Should I Get Married?

So, why do you want to get married in the first place? And what makes you think you have the right person in a world full of potential candidates?

Before you allow those questions to sideline you with unwelcomed doubt about your engagement, you best wrestle with those questions now or they will overtake you later. It is imperative that you can articulate not only why you desire to get married but why you want to be married to this specific person. Most likely, your fiancĂ© either fascinates, fixes, furthers, or fulfills you in a way that no other person has. 

It may seem odd to you, but I knew I wanted to propose to my girlfriend when I couldn’t be around her for months. You might think that close proximity was what sealed the deal, but actually, having to experience cutoff communication caused me to realize what I had in her. I was serving as a summer missionary overseas, and for a period of time, we were unable to contact any person due to security reasons with our group. During those long weeks, I was growing so much spiritually, but God was also poignantly clarifying his direction for me during that time. 

I knew that I wanted to serve God, but I was also learning that I didn’t want to serve him alone. I prayed about it often during that summer.
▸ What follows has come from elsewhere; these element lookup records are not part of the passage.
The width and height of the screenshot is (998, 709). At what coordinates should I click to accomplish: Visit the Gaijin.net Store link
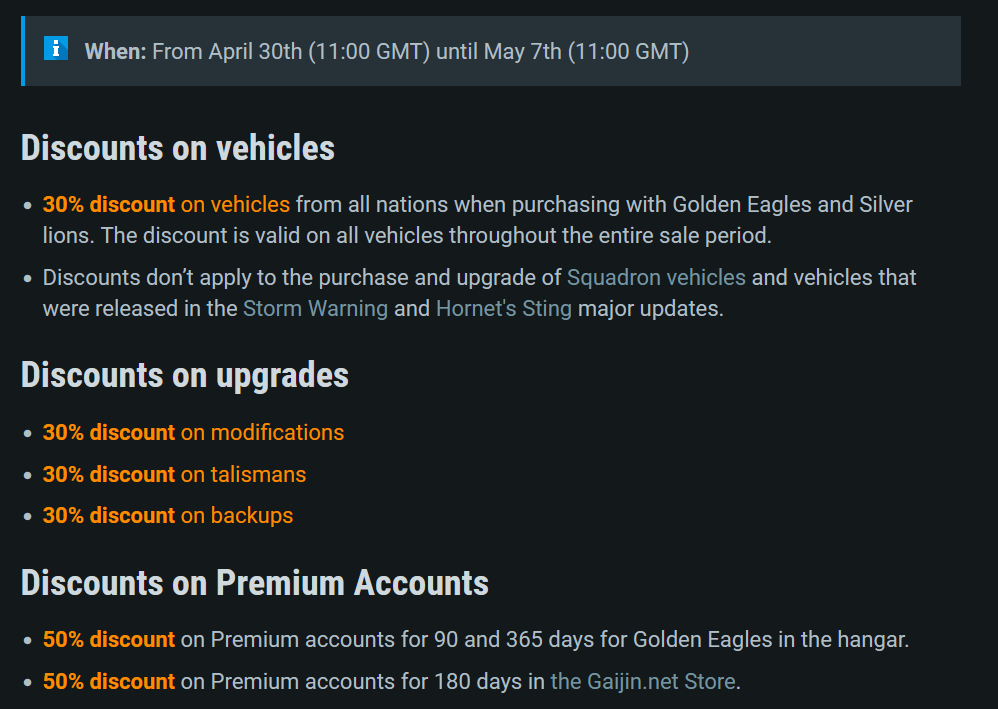tap(643, 681)
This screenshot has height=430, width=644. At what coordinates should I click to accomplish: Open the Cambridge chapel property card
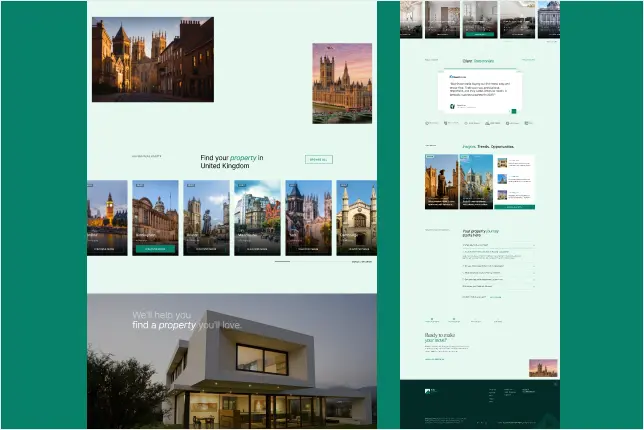pyautogui.click(x=356, y=217)
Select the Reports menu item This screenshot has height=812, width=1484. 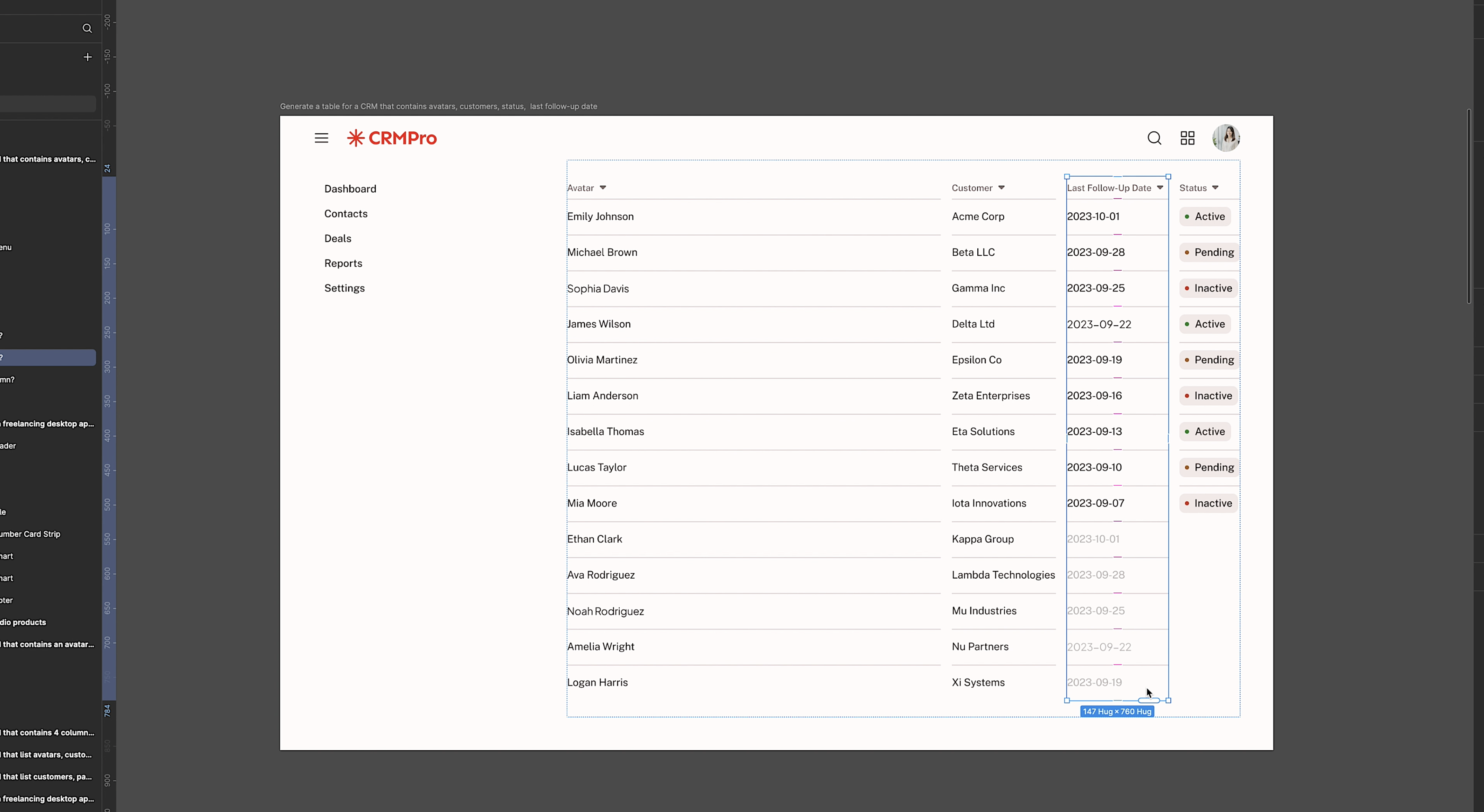tap(343, 263)
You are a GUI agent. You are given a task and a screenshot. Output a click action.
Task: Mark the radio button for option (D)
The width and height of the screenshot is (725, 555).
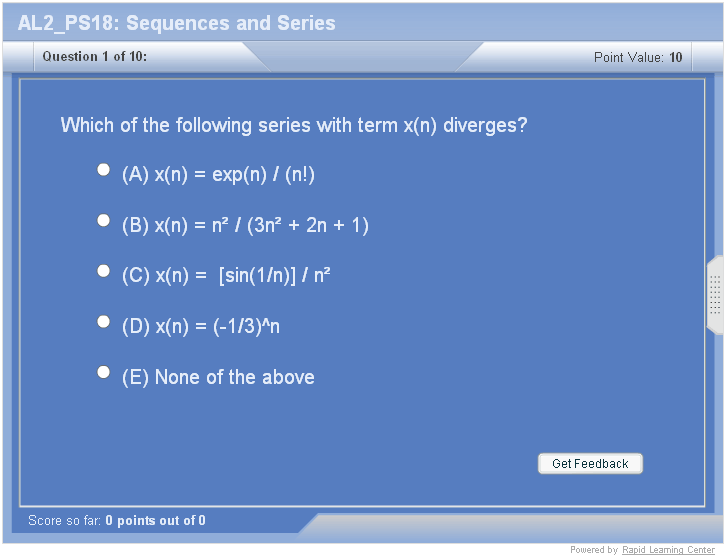[x=103, y=322]
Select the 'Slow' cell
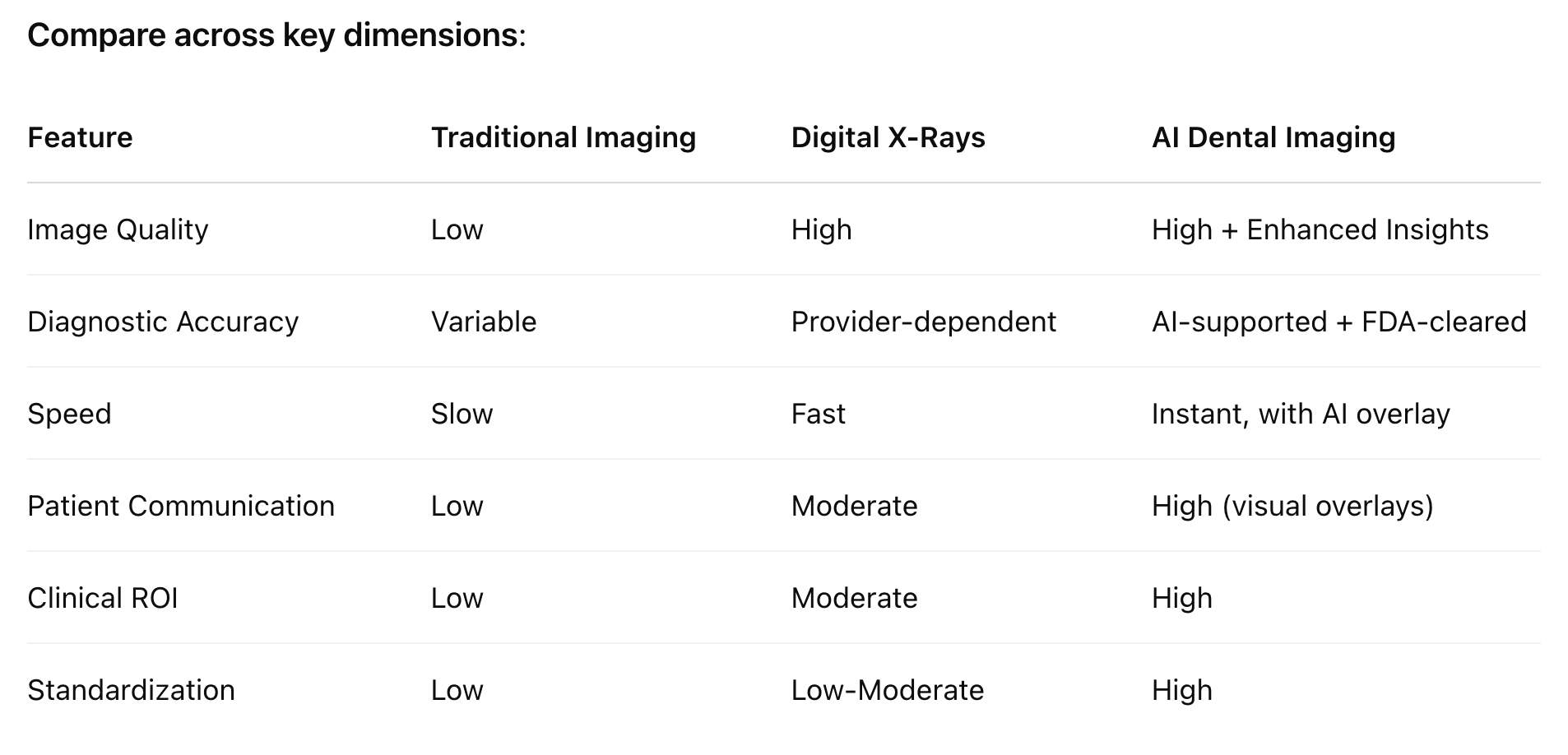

The burden in my heart for God’s work was only intensifying and so anyone willing to accompany me for life would be unable to know what all that entailed. In reality, any person, regardless of vocational aspirations, is unable to know for sure what the future holds. If couples knew what awaited them after the moment they repeated “for better or for worse,” they might have second thoughts.

Life is unpredictable, and I wanted to make sure that any relationship would further his direction for my life rather than frustrate it. I wanted the same for that person too.  

I read and reread the Apostle Paul’s take on marriage and considered if I could follow God single. Paul reasoned that serving Jesus in this world would bring trouble, and if you had a spouse to consider, that would only create additional challenges (1 Cor. 7:28-35). Marriage isn’t sinful, but it does dramatically increase responsibilities. As a follower of Jesus, you still have to maintain the same pace and intensity but add on the extra considerations to caring for a spouse wholeheartedly. In Paul’s uncertain times, he knew that his ministry would be complicated if having to think about how to protect his spouse and care for her if he was imprisoned or killed.  

With those words, I wrestled. Could I follow Jesus on my own? In reality, my desire to be married would remain a distraction for me. I wanted to follow Jesus, but if able, I wanted to follow him with her beside me. 

And that’s exactly what Paul was trying to express. “I say this for your own benefit, not to lay any restraint upon you, but to promote good order and to secure your undivided devotion to the Lord” (1 Cor. 7:35).

If you can be more devoted to Jesus single, then stay single. If you can be more devoted to Jesus married, then get married.

On the other side of the world, I reasoned that I could follow Jesus better with her than without her, and everything changed as a result. During that summer and the college years when we were apart, I desired her even if she was absent more than someone else who might have been nearer or more convenient. I truly believed that she could help me be who Jesus was calling me to be, and I could do the same for her as well.

If we go back to the original question of why someone should get married to a particular person, we are starting to get closer to knowing how to discern a suitable answer. God designed marriage to provide a helper because he knew that, even before sin, we were in need of someone to walk beside us in life. We aren’t wired to navigate life alone.

Then the LORD God said, “It is not good that the man should be alone: I will make a helper fit for him.”

Genesis 2:18

In the opening pages of Scripture, God revealed something paramount about the human condition that marriage was supposed to address as no other relationship or institution could. Before sin was ever committed as an act of treason against God, it was evident that something significant was missing from Adam. In reality, someone was missing.

So, should you get married? If you have an ongoing desire for that type of companionship, then yes.

So, should you get married to that person you are considering? If that person will serve as a suitable helper to you as you follow Jesus, then yes.

If either of those answers are no, I would do some serious consideration.